Now for the fun part, WPA and Vtune do not co-exist peacefully on a single machine, you install Vtune, WPA appears to be working, but the traces you end up with are virtually empty...

There is a work around to disable vtune temporarily but it is only documented in this obscure post on the intel forums from 2013 amplxe-sepreg.exe -u pax to remove the problematic driver (and reboot) restores WPA but now vtune is broken, amplxe-sepreg.exe -i reinstall the driver

Personally i find myself using WPA more often than VTune, that being said for the longest time VTune was not available for free, so that may have influenced that behavior.

i fixed that yesterday

Thanks. I saw in the VS docs that the /ZI (Program Database for Edit and Continue) option might disable many optimizations. Maybe for profiling it's better to use /Zi for the RelWithDebInfo configuration (Program Database without the Edit and Continue feature).
https://docs.microsoft.com/en-us/cpp/build/reference/z7-zi-zi-debug-information-format?view=vs-2019

most optimizations are incompatible with Edit and Continue

Here is a patch in case you would like to change it for RelWithDebInfo:

I think it's important to note that when you're profiling you're going to compare performance between builds, you have to be very very careful to compare apples to apples, there can be up to a 20% difference in performance between a Release and RelWithDebInfo build, a fun thread where i miserably failed at remembering this is T70463.

Very good point, I've added this to the Tips and Tricks section in the draft.

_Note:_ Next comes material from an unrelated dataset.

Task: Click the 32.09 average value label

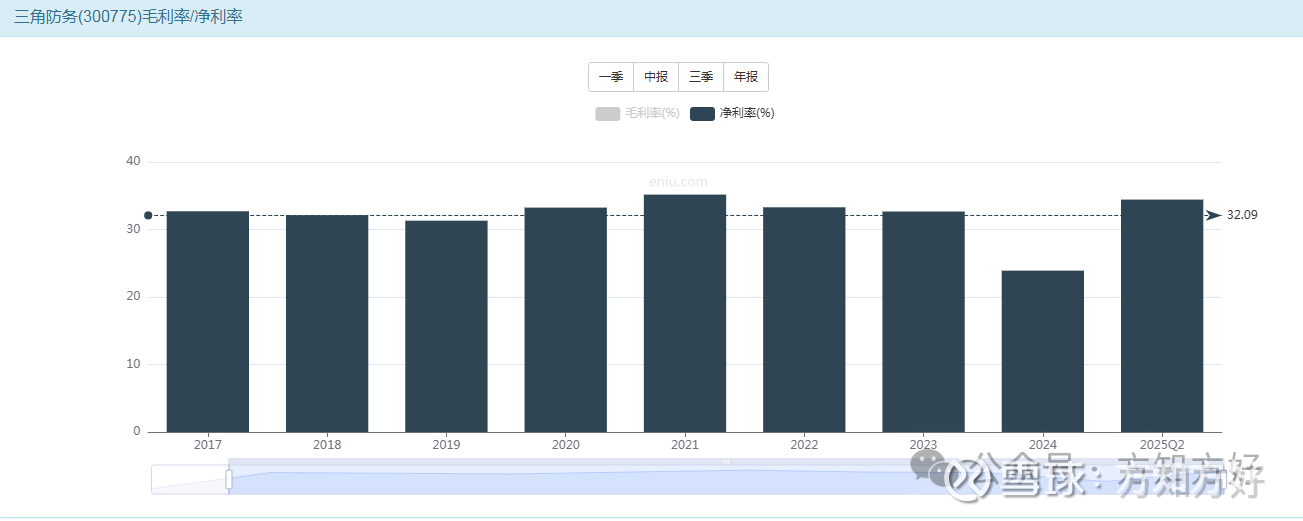Action: pyautogui.click(x=1241, y=215)
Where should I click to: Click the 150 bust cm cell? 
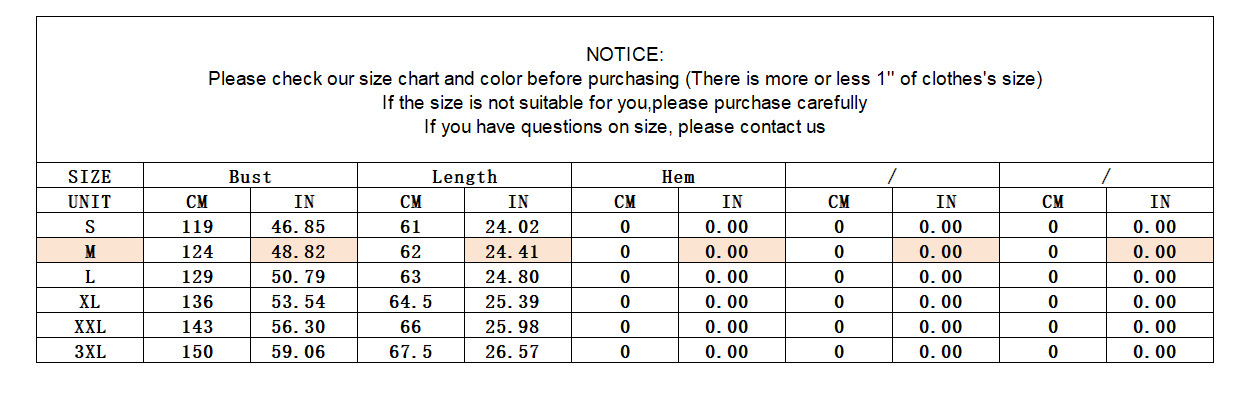pos(197,351)
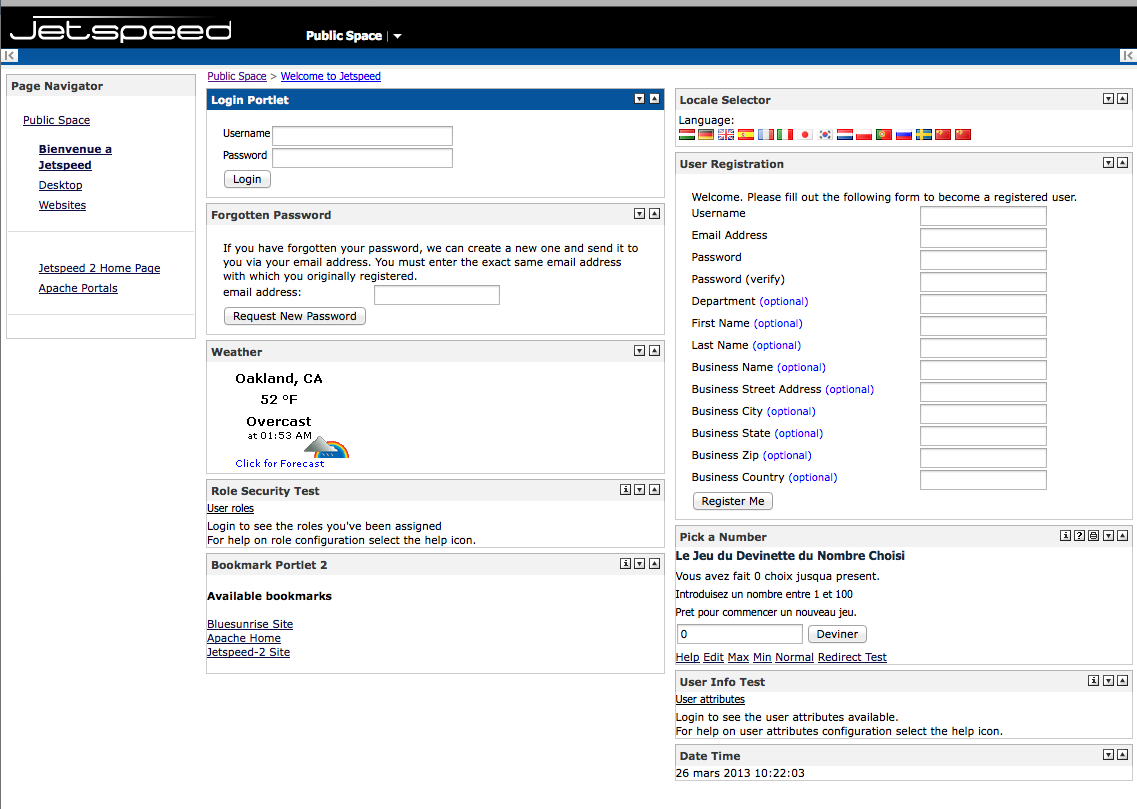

As for Vtune vs WPA they answer different questions vtune is focused on measuring if every instruction is living up to its true potential by recording if it's executing as fast as it could have, and what is holding it back while throwing tons and tons of data at you. Things get overwhelming fast but it's great if you're looking to squeeze every last bit of performance out of a piece of code.

WPA is less concerned with this low level detail and it's great for answering questions like 'when am i running? am i running as often as i can, and if not, what is preventing me? what are the threads waiting for?" or just generic questions of 'where is time being spend' D6267 is a great example where analysis of both those things can be leveraged to deal with performance issues. Bruce Dawson from google has written a wonderful tool that makes recording WPA traces as easy as a 1 button click called UiForEtw it also takes care of the installation of the tools required, it's highly recommended. Learning to use it yeah.. lets say there is a steep learning curve, however Bruce has an excellent blog where he shows how to use the tool to analyze various problems, he keeps a list of them over here

Now for the fun part, WPA and Vtune do not co-exist peacefully on a single machine, you install Vtune, WPA appears to be working, but the traces you end up with are virtually empty...

There is a work around to disable vtune temporarily but it is only documented in this obscure post on the intel forums from 2013 amplxe-sepreg.exe -u pax to remove the problematic driver (and reboot) restores WPA but now vtune is broken, amplxe-sepreg.exe -i reinstall the driver

Personally i find myself using WPA more often than VTune, that being said for the longest time VTune was not available for free, so that may have influenced that behavior.

Okay, now I better understand how WPA can be useful. I will try it out, document the setup as well, and add a summary when WPA can be useful.
Thanks for the input!

most optimizations are incompatible with Edit and Continue

Here is a patch in case you would like to change it for RelWithDebInfo

Yeah there's no reason for RelWithDebInfo to be using the E&C flags, i'll get that fixed up, thanks for the patch!